Der Deutsch-Ägypter habe sich dann an den ägyptischen Nationalfeiertag am 6. Oktober erinnert und darum ein solches "Wortspiel" in arabischer Sprache aufgeschrieben. "Dass ich einen lächelnden Smiley dahinter gesetzt habe, gehört zu meiner Kommunikationsart", sagte der 52-Jährige. "Ich trage fast immer ein Lächeln im Gesicht." Er bestritt, dass eine Billigung von Straftaten vorliege. Der Post habe zunächst niemanden interessiert und den öffentlichen Frieden nicht tangiert. Die später folgende Diskussion habe ihm dann erst klargemacht, dass der Satz anders verstanden werden könne, als er ihn gemeint habe. Daher habe er ihn dann gelöscht.

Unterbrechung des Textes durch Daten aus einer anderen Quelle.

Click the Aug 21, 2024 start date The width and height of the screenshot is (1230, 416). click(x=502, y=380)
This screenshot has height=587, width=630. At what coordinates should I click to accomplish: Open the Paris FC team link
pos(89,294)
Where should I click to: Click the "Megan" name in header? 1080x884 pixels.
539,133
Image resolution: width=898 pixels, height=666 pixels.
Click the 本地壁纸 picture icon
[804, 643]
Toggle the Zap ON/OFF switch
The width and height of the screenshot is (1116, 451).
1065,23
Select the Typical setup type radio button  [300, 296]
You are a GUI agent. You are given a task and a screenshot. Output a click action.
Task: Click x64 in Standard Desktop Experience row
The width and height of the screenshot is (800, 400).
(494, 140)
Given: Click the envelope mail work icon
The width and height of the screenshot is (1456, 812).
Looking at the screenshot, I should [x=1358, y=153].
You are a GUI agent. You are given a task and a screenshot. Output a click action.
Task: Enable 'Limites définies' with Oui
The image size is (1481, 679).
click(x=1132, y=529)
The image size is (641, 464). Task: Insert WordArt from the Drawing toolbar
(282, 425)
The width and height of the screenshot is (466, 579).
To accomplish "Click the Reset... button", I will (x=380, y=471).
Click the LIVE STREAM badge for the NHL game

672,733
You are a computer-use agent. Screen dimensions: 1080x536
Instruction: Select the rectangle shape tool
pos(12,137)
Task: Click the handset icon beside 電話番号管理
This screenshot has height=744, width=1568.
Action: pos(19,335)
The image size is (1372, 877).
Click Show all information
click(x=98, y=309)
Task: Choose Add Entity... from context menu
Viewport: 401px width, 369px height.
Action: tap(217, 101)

Staatsanwalt Franck glaubte dies nicht und betonte, der Iman habe sich mit seinem Verhalten vor Gericht und den zahlreichen israelkritischen Posts, die dort verlesen wurden, "keinen Gefallen getan". Franck sagte, nach dem Verlauf der Verhandlung hätte er in seinem Plädoyer 120 Tagessätze gefordert - doch dazu kam es nun nicht mehr, da der Imam den Strafbefehl doch akzeptierte.

Zu spät reagiert

In den 30 Jahren, die er inzwischen in Deutschland lebe, habe er sich immer für Integration eingesetzt und für den interreligiösen Dialog, betonte der Geistliche. Er habe in Karlsruhe einen Integrationspreis bekommen, sei Mitinitiator eines muslimisch-jüdisch-christlichen Kulturzentrums in Wolfsburg gewesen und habe an der Uni Erlangen-Nürnberg islamische Religionslehrerinnen und -lehrer ausgebildet. Diese Aufzählung solle "zum Ausdruck bringen, welcher Mensch ich bin und welche Haltung ich habe".

Das solle auch gar nicht bestritten werden, sagte der Richter. Und jeder dürfe in Deutschland seine Meinung äußern - es gebe nur Grenzen und die habe der Imam spätestens dann überschritten, als er vom Ausmaß des Terrorangriffs wusste und seinen Post dennoch nicht löschte.

AG München, Urteil vom 18.04.2024 - 275 C 20050/23

Redaktion beck-aktuell, js, 11. Juni 2024 (ergänzt durch Material der dpa).